London Heathrow's operator has put forward two options for a full-length third runway, to the west of the airport, to resolve the thorny issue of additional capacity for the hub.
The operator says the proposals for a 3,500m (11,480ft) runway, either to the north-west or south-west, are "radically different" options to the previously-considered notion of a short runway.
In a submission to the Airports Commission, set up to look at capacity options, the operator has retained a short-runway proposal - a 2,800m strip to the north.
But it points out that a runway located to the west would help cut noise by raising the height of the glidepath over the city.

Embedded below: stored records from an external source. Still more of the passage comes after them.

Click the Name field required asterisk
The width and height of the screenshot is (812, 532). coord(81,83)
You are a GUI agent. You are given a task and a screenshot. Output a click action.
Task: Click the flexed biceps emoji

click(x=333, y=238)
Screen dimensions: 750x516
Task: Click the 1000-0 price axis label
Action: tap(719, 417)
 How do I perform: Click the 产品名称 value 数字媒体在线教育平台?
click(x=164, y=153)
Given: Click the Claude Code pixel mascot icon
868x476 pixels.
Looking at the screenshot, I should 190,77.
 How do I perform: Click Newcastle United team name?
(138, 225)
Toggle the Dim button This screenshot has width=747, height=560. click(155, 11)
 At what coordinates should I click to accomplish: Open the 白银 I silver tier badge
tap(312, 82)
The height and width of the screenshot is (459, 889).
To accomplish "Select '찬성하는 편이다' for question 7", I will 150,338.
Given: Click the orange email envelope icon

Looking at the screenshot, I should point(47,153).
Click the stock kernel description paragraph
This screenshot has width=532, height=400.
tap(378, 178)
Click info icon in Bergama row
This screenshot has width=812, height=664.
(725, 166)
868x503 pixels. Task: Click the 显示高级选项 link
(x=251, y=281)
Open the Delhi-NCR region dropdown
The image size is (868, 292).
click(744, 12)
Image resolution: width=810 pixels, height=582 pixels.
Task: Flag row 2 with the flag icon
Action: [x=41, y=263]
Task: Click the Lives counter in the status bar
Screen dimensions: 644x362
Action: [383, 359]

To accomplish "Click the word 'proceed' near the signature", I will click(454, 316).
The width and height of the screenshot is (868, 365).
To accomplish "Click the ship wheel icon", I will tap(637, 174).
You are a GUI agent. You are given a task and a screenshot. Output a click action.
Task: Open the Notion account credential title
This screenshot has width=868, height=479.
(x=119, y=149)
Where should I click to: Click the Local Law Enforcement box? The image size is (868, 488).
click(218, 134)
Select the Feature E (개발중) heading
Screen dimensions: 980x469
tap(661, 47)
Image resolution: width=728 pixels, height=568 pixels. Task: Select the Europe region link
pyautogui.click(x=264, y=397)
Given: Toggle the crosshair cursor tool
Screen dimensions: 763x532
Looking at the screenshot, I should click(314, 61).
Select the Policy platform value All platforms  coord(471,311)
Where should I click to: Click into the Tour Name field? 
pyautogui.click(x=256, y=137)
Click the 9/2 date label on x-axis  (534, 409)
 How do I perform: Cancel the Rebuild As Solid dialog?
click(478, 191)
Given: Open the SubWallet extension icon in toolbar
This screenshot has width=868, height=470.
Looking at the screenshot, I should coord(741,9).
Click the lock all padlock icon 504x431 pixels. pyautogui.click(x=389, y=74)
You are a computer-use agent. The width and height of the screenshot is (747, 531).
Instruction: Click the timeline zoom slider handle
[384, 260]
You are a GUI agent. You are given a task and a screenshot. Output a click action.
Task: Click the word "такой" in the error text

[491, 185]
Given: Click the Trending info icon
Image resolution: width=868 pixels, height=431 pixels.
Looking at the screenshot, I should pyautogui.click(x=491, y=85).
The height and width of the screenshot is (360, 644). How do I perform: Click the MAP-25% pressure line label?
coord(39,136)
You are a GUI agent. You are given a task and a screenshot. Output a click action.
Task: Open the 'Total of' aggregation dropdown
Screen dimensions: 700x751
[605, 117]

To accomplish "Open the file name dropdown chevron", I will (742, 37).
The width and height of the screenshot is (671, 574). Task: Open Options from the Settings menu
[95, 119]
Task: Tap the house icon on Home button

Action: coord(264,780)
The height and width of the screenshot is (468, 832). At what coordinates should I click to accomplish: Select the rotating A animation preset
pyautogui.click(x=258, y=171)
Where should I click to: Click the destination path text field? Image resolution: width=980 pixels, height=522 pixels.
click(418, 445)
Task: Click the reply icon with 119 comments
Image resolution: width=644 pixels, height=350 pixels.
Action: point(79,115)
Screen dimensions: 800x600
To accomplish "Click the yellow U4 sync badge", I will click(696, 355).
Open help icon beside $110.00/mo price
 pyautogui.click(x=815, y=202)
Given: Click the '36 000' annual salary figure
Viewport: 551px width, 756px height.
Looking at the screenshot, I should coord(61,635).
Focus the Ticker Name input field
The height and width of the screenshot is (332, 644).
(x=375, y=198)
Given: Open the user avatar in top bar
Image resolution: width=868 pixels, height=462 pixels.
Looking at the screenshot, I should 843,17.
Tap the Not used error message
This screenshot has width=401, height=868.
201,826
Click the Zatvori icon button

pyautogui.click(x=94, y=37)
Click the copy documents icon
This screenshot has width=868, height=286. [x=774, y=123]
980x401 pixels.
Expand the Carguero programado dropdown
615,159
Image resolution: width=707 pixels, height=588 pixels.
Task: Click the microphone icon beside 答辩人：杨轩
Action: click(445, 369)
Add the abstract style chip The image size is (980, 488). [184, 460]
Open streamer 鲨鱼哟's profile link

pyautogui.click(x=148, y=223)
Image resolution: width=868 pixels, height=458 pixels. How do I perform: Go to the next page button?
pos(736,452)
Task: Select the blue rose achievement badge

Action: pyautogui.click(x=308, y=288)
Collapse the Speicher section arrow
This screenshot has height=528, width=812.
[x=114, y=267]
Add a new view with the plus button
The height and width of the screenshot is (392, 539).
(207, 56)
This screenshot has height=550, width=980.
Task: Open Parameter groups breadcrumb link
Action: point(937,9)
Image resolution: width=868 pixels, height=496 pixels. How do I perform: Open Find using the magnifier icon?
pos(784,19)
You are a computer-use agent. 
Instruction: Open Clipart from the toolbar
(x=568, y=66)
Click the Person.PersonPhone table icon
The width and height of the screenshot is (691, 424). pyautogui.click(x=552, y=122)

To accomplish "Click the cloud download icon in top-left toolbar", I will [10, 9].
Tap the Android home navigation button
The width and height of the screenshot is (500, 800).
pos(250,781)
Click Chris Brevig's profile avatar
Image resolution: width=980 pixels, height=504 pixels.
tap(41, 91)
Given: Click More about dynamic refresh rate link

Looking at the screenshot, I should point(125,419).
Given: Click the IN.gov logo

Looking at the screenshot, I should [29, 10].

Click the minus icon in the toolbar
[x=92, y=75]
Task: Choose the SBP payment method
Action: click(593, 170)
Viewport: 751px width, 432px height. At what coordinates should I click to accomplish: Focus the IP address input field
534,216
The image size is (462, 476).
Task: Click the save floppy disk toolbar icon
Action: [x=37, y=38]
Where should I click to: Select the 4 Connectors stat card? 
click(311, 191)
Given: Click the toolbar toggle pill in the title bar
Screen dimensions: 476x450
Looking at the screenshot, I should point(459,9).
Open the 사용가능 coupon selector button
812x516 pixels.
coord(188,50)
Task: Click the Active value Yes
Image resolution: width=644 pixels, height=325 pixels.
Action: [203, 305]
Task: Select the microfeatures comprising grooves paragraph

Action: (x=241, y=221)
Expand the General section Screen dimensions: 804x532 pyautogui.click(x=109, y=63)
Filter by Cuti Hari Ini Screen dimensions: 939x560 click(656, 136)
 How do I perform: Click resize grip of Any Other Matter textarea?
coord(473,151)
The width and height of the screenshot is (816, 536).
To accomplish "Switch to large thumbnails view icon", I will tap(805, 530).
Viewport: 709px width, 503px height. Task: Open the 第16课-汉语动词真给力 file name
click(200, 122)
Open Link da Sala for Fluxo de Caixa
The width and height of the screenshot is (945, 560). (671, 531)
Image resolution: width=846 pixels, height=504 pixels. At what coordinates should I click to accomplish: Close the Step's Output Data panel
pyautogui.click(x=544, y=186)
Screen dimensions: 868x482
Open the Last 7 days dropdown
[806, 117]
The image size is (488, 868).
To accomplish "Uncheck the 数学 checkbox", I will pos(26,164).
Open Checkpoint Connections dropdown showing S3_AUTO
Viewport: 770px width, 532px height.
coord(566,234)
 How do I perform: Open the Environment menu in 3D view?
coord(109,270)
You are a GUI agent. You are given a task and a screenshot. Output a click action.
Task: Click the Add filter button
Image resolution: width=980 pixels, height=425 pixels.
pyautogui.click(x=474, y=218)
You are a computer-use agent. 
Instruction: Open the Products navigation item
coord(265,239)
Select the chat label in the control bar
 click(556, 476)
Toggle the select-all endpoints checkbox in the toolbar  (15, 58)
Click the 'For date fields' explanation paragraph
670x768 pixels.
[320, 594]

"While there is still more work to be done on the precise detail, we believe they show why Heathrow should be included in the Commission's shortlist at the end of the year," it adds.
The full-length runways would raise annual capacity to 740,000 flights, more than the 702,000 offered by the short runway, and a 54% increase on the current limit.
All three runway options are "quicker and cheaper" than a newly-constructed replacement airport, costing £14-18 billion ($21-27 billion), and would provide additional capacity by 2025-29.
"Each option has its particular benefits, but Heathrow believes the two westerly options offer clear advantages," says the operator.
"They deliver a full-length third runway while minimising the impact on the local community from noise and compulsory house purchases."
Each full-length runway option would enable Heathrow to handle a total of 130 million passengers per year. The north-west runway would take "slightly longer" to build than a short north runway, while a south-west runway offers further benefits but is more costly and complex.